* Start Provided records *

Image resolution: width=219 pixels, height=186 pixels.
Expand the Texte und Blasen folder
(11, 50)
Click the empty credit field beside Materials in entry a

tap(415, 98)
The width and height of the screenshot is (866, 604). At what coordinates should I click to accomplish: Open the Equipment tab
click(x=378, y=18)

* End Provided records *
* Start Provided records *

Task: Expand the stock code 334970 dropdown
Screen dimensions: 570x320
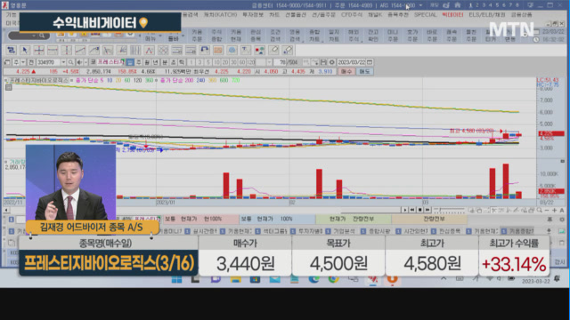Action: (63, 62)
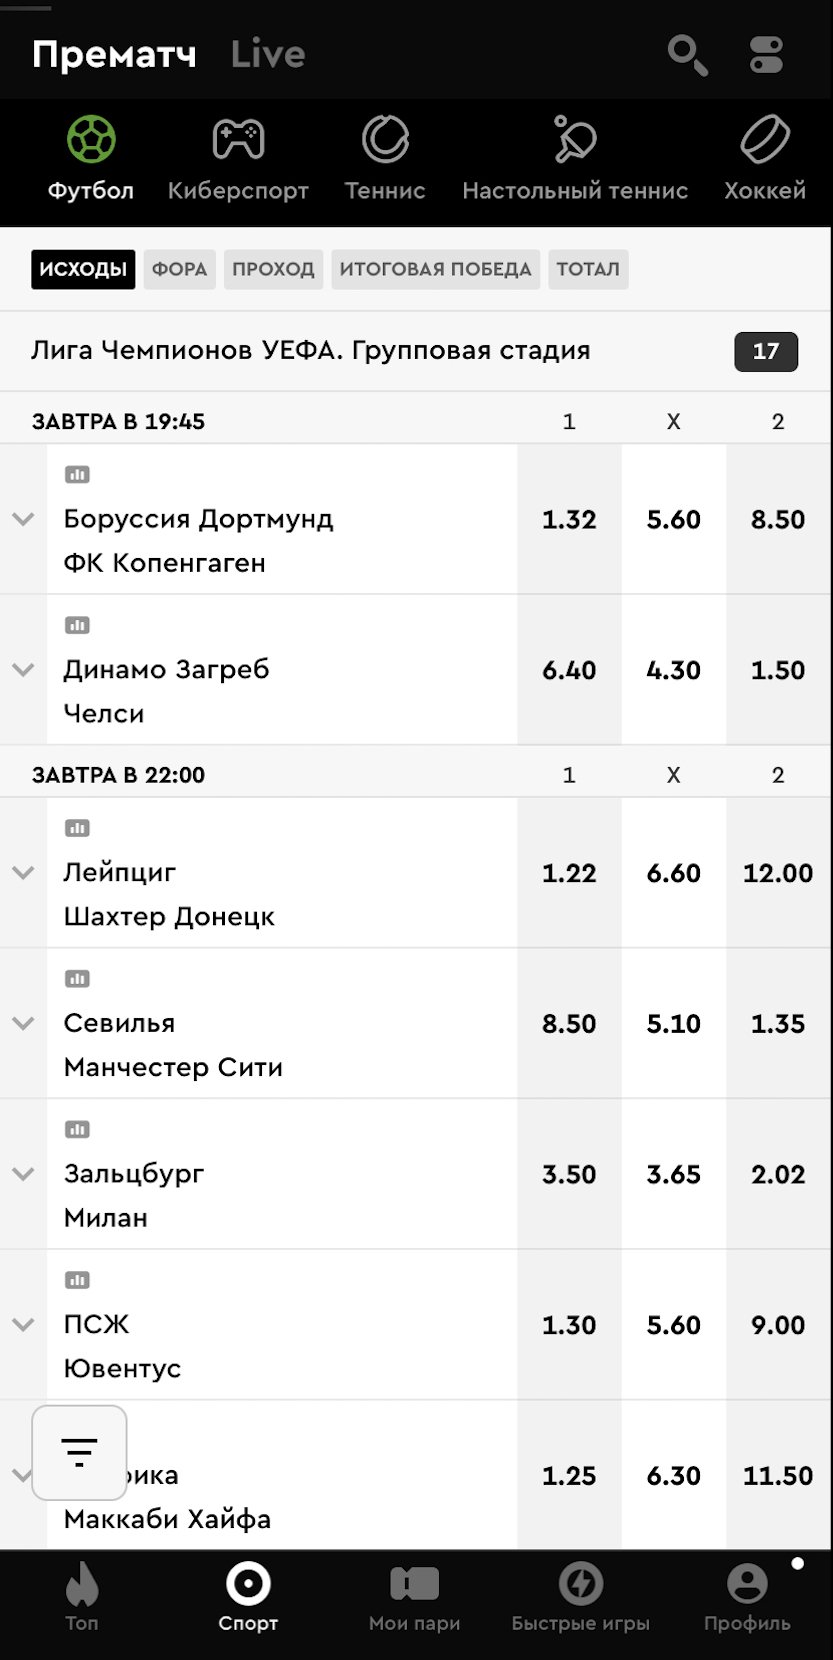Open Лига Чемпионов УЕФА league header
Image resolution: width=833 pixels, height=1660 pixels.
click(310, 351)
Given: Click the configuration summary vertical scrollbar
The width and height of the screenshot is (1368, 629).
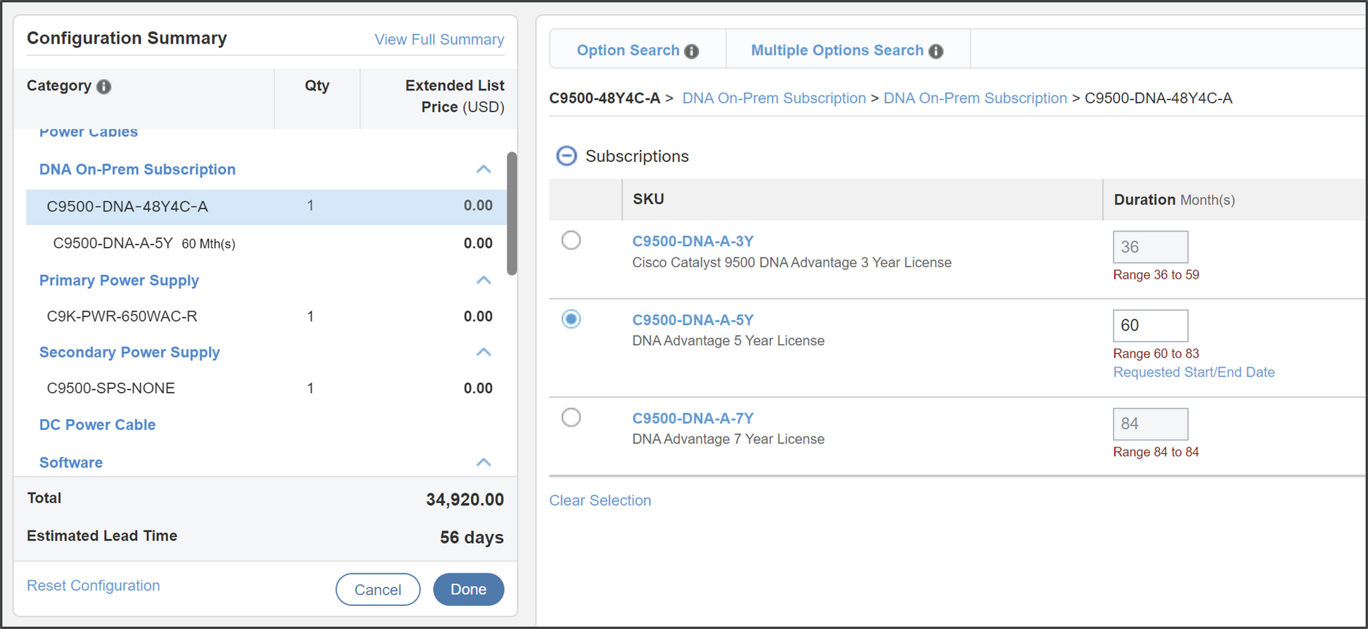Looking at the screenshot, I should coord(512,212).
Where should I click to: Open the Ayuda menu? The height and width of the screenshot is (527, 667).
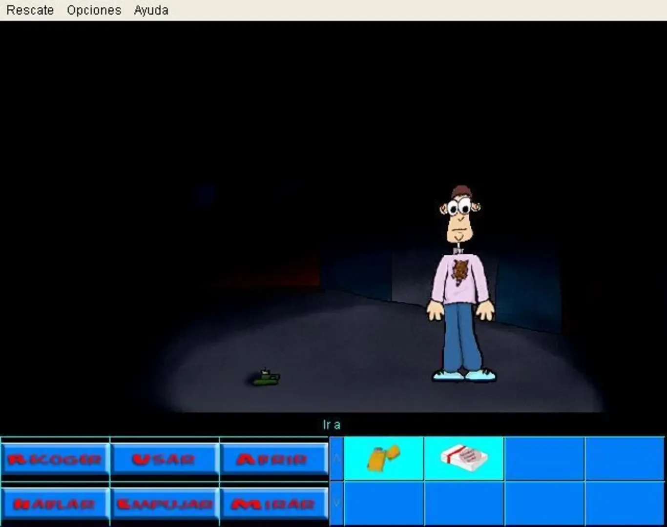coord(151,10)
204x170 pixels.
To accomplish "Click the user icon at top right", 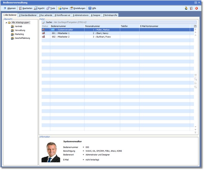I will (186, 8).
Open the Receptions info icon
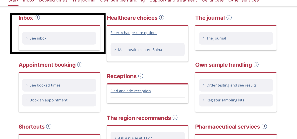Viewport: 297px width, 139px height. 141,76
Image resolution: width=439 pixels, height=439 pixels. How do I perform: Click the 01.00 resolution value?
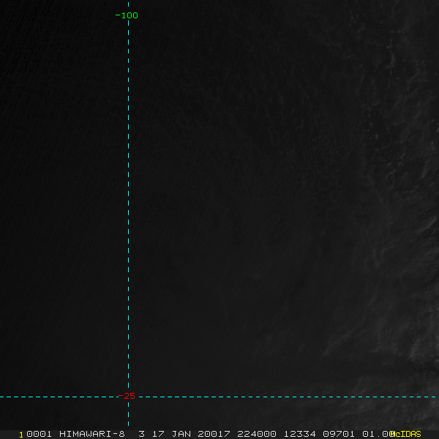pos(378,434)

* End Provided records *
* Start Provided records *

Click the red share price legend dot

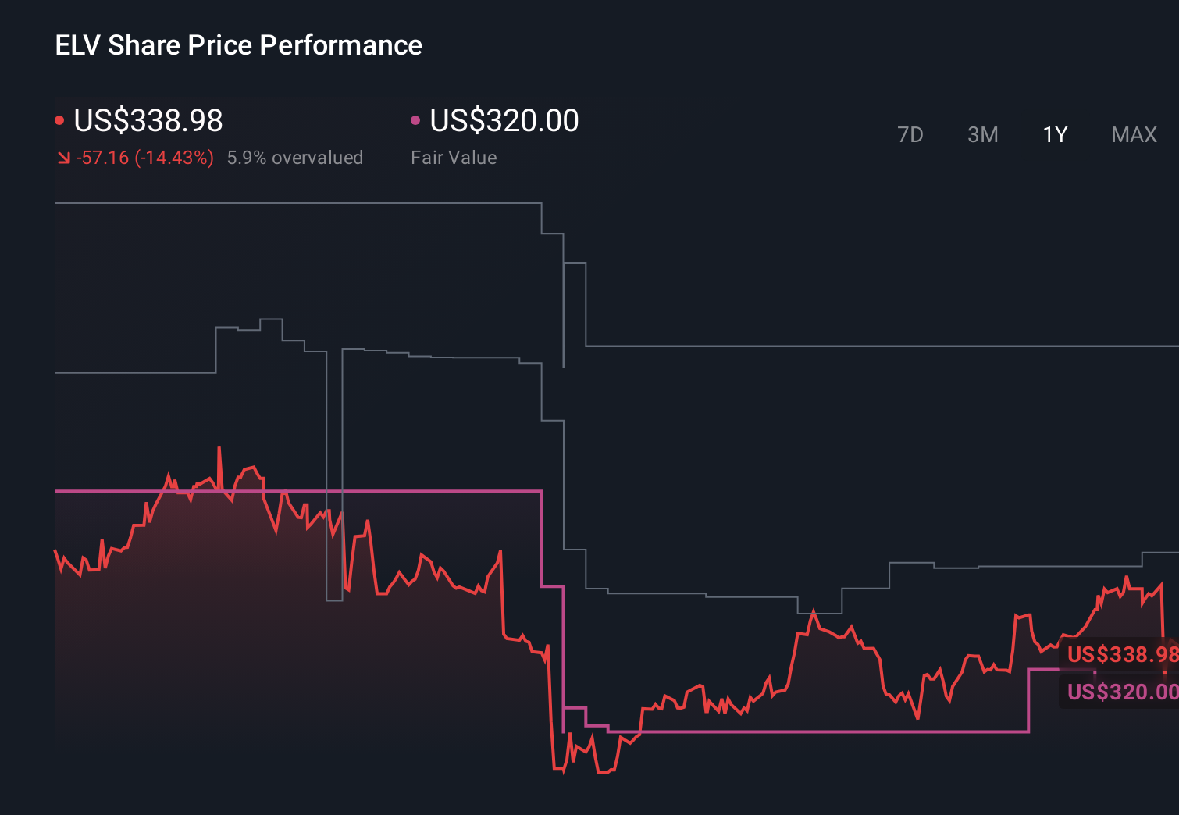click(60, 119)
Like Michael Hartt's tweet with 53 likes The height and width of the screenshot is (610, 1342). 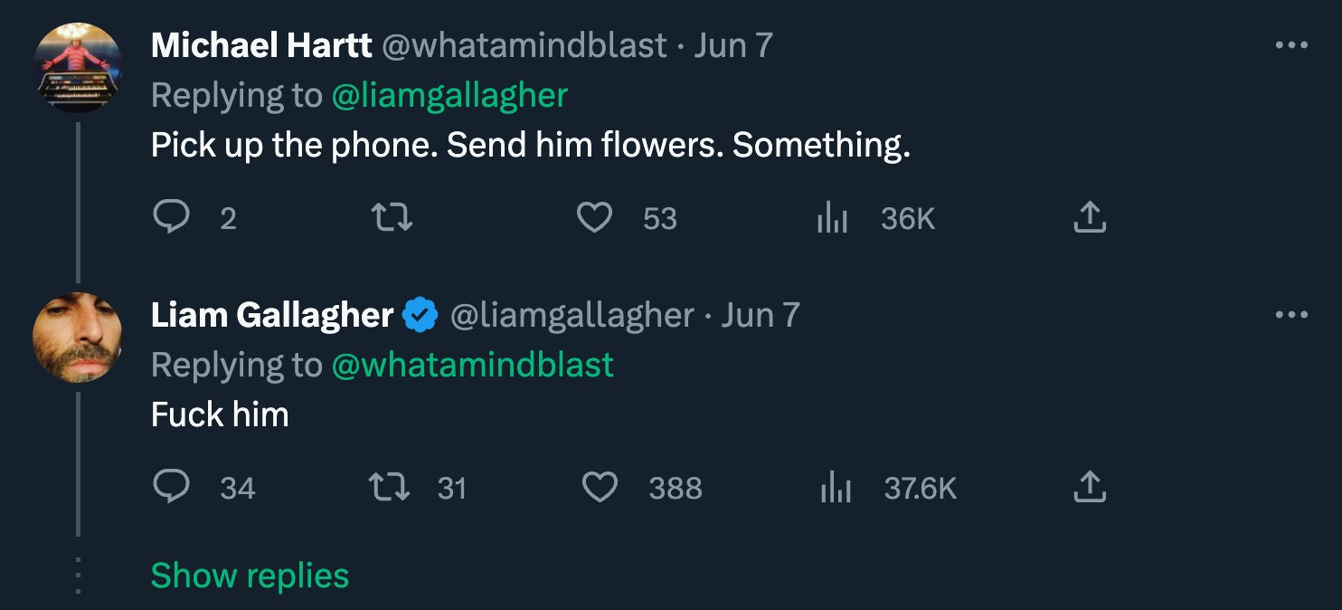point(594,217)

* End Provided records *

* [Task statement] Put the lines from the one containing "Image resolution: width=439" through the one containing "pos(378,434)", inclusive, into a JSON list of strings with one string per line, skipping blank lines. Leave the pictures out.

* [Task response]
[
  "Image resolution: width=439 pixels, height=439 pixels. How do I perform: Click the 01.00 resolution value?",
  "pos(378,434)"
]